Em termos de contrapartidas, o Tesouro prevê que R$ 7 bilhões a R$ 10 bilhões serão destinados ao FEF, e montante semelhante deve ir para investimentos.
Segundo o secretário, as regras do programa dificultam o uso de subterfúgios para mascarar o uso do dinheiro para outras finalidades, prática conhecida como “troca de fontes”: os estados usam o alívio obtido para bancar investimentos já previstos, e o caixa que sobra financia outras despesas, como pessoal.

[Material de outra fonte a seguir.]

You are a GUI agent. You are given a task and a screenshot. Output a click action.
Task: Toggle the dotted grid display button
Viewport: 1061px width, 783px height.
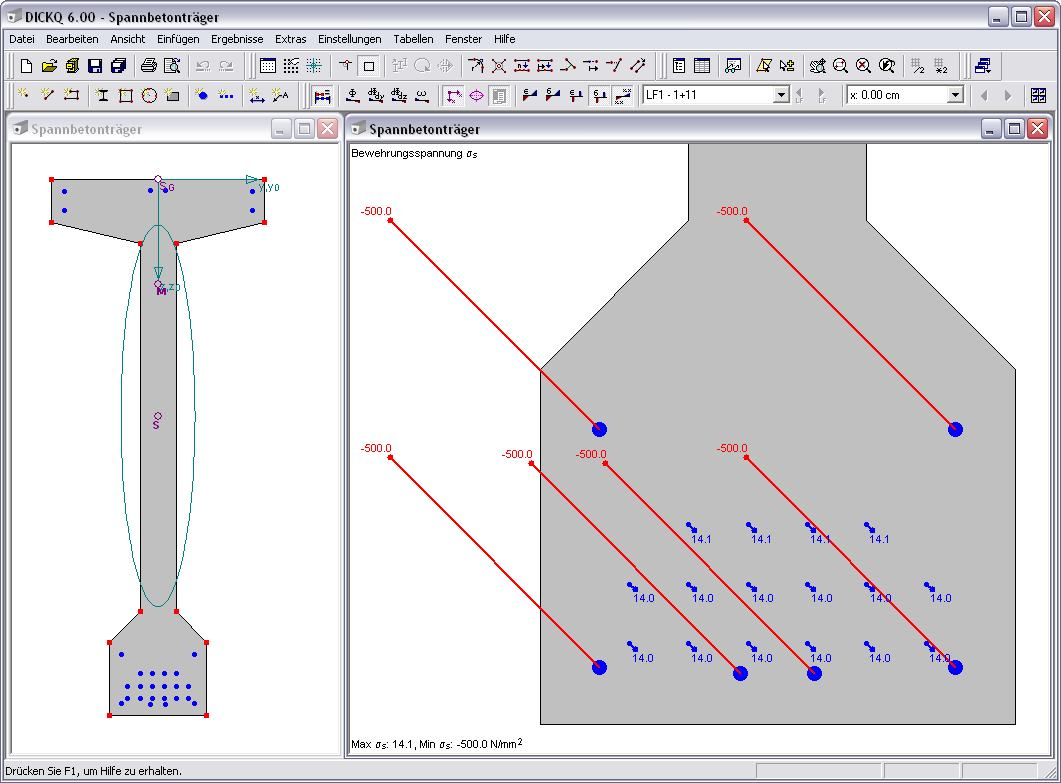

Ceron disse que os estados precisarão criar fundos para aplicar os recursos poupados, para facilitar o rastreamento das despesas. O processo também deverá ser acompanhado pelo TCE (Tribunal de Contas do Estado). Além disso, ele citou que os valores das obrigações serão expressivos. “É difícil imaginar um caso relevante de burla”, disse.
Quatro estados respondem, sozinhos, por 90% da dívida com a União: São Paulo, Minas Gerais, Rio de Janeiro e Rio Grande do Sul. Eles são os principais interessados na adesão ao Propag e aguardam a apreciação dos vetos presidenciais, que barraram algumas vantagens adicionais no programa, para decidir sobre a adesão.